First read the desired line into a variable (line 3 in the example):

var=$(sed -n '3p' file1.txt)

The sed command prints (p) the 3rd line of the file. The strip the leading spaces using parameter substitution:

echo "${var#"${var%%[![:space:]]*}"}"

The inner substitution means to remove everyting except the leading spaces. The outer substitution remove those spaces at the beginning of the line.

Output is:

Quarter Date
  • wow, interesting use of bash's pattern matching… – Arthur2e5 Jun 12 '15 at 9:31
  • @chaos how to store this result into a variable – Aman Jun 12 '15 at 10:56
  • 1
    @Aman Just var="${var#"${var%%[![:space:]]*}"}" – chaos Jun 12 '15 at 10:57
4

tail -1 file1.txt > variable1 writes to the file variable1.

Use command substitution (bash.info 3.5.4, POSIX sh) instead:

variable1="$(tail -1 file1.txt)"

Btw my version of tail from GNU in cygwin doesn't have the -1 option.
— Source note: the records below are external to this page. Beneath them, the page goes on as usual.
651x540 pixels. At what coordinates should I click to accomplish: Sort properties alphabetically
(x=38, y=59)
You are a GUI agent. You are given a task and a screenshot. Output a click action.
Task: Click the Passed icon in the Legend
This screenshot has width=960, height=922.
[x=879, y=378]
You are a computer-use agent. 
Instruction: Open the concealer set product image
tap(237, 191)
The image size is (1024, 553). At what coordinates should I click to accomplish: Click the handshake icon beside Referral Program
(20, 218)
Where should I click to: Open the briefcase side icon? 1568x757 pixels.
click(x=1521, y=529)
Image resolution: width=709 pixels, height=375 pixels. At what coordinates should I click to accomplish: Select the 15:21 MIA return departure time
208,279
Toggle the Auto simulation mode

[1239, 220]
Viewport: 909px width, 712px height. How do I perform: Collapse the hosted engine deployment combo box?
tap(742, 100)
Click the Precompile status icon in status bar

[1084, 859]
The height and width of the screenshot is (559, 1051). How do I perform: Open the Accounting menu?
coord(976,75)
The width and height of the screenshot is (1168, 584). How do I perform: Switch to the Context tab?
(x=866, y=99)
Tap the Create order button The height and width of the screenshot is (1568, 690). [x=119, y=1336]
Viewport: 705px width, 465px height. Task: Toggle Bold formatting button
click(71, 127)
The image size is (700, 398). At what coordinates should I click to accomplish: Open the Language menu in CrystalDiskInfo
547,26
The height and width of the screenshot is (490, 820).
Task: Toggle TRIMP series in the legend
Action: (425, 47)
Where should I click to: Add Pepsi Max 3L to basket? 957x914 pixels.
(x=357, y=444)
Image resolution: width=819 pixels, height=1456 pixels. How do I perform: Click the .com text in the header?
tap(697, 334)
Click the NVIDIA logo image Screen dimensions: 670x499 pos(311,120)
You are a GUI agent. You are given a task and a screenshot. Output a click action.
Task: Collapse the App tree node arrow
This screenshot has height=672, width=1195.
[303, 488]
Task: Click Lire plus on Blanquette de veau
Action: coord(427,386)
Instead, I use sed:

# EREGEX: Replace all whitespace at beginning of line
# NOTE: BSD sed uses a different flag to enable EREGEX, -E.
# EDIT: Dropped -r. \s is already included in BRE.
#       Thanks to kos for pointing that out.
# EDIT: Use POSIX [:space:] instead of Perl \s.
variable1="$(sed -e 's/^[[:space:]]*//g' < file1.txt)"

Combined with line selection:

# EDIT: limit the [s]ubstitude operation to the 4th line only, and
#       [p]rint directly from s.
variable1="$(sed -ne '4s/^[[:space:]]*//p' < file1.txt)"
  • The -r option is only available on GNU sed (as far as I know) and anyway you're not using it, so I think it's safe to drop, along with the -e option which is redundant. In any case the last command doesn't work. – kos Jun 12 '15 at 9:31
  • @kos The -e option is just a matter of sed style. In the second code block, I have already mentioned that in BSD sed there is another flag for ERE. – Arthur2e5 Jun 12 '15 at 9:40
  • Yes, what I meant is that by dropping it it'd have matched a wider number of standards right away. Also the g modifier would be safe to be dropped – kos Jun 12 '15 at 10:03
  • \s is a (recent) GNUism. It won't work elsewhere. The standard equivalent is [[:space:]]. Note that you don't have to keep the history of your answer in. It's OK to change your answer without keeping trace of the older versions. – Stéphane Chazelas Jun 12 '15 at 11:02
3

With ksh/zsh/bash:

IFS=' ' read -r variable < <(tail -n 1 file)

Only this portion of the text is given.